### Work order:
Here are records with pictures in them. Copy all of them exactly and leave the pictures out.

===== Data records =====

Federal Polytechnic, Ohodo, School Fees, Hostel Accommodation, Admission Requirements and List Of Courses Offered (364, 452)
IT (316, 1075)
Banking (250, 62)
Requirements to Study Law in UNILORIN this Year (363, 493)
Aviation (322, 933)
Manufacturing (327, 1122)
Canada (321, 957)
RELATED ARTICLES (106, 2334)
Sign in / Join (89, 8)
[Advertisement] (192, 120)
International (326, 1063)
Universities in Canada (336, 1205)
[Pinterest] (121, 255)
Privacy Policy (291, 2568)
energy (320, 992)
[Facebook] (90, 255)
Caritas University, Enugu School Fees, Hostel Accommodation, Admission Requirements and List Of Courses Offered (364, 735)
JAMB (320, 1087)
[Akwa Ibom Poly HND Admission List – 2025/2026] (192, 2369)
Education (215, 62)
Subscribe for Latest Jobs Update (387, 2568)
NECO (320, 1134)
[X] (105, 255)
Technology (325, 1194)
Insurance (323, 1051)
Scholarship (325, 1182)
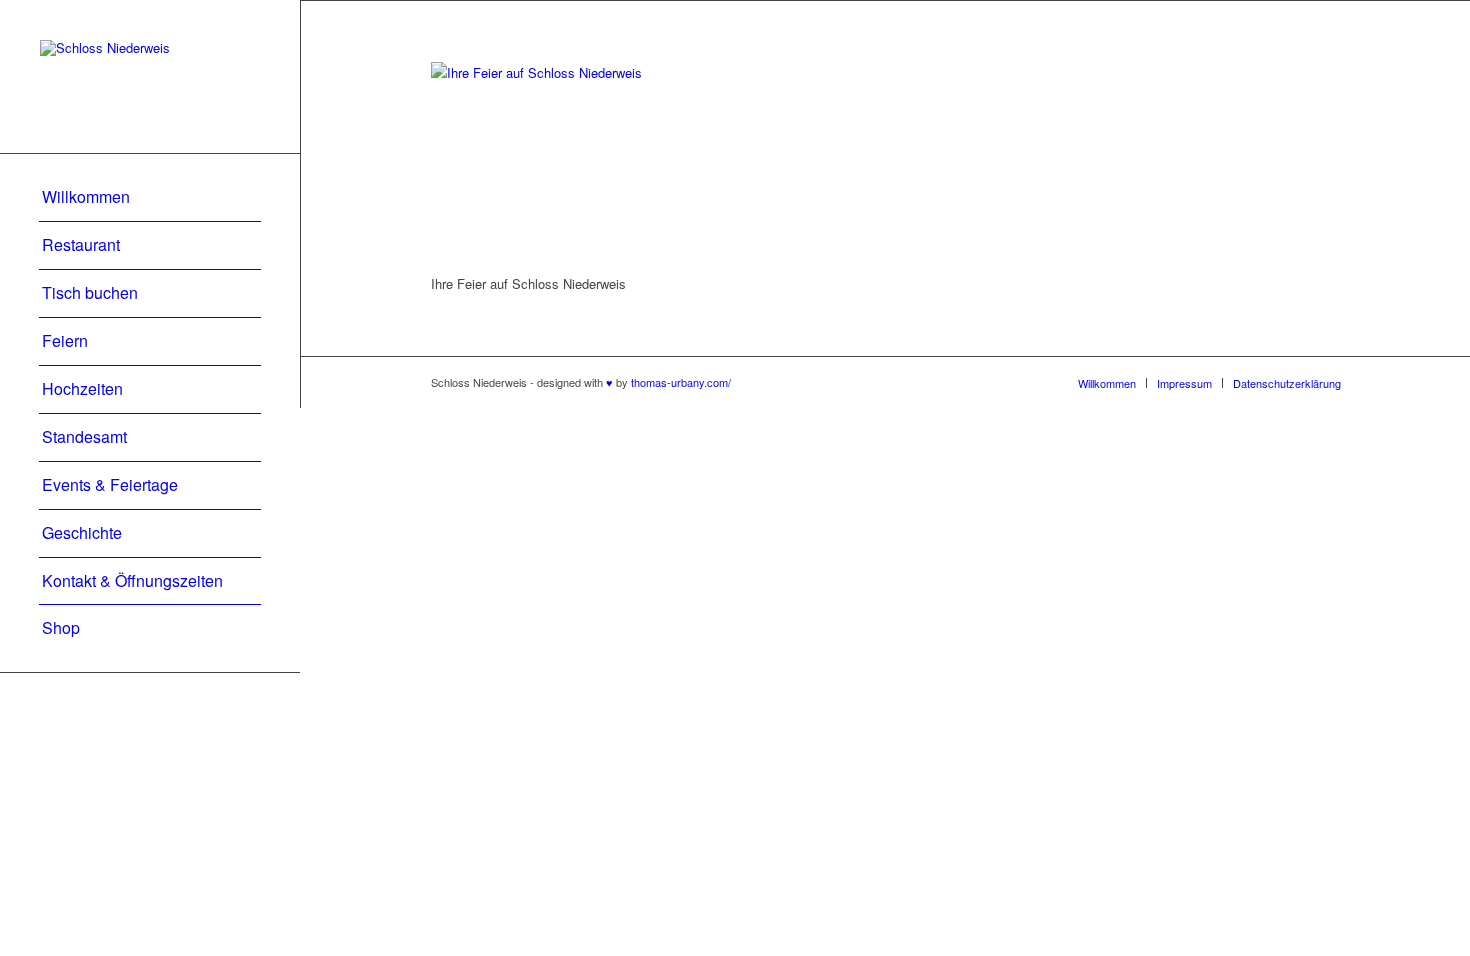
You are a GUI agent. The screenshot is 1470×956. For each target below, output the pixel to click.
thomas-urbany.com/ (681, 382)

=====

### Solved problem:
Federal Polytechnic, Ohodo, School Fees, Hostel Accommodation, Admission Requirements and List Of Courses Offered (364, 452)
IT (316, 1075)
Banking (250, 62)
Requirements to Study Law in UNILORIN this Year (363, 493)
Aviation (322, 933)
Manufacturing (327, 1122)
Canada (321, 957)
RELATED ARTICLES (106, 2334)
Sign in / Join (89, 8)
[Advertisement] (192, 120)
International (326, 1063)
Universities in Canada (336, 1205)
[Pinterest] (121, 255)
Privacy Policy (291, 2568)
energy (320, 992)
[Facebook] (90, 255)
Caritas University, Enugu School Fees, Hostel Accommodation, Admission Requirements and List Of Courses Offered (364, 735)
JAMB (320, 1087)
[Akwa Ibom Poly HND Admission List – 2025/2026] (192, 2369)
Education (215, 62)
Subscribe for Latest Jobs Update (387, 2568)
NECO (320, 1134)
[X] (105, 255)
Technology (325, 1194)
Insurance (323, 1051)
Scholarship (325, 1182)
You are a GUI agent. The screenshot is 1470×956. For each target below, output the pixel to click.
thomas-urbany.com/ (681, 382)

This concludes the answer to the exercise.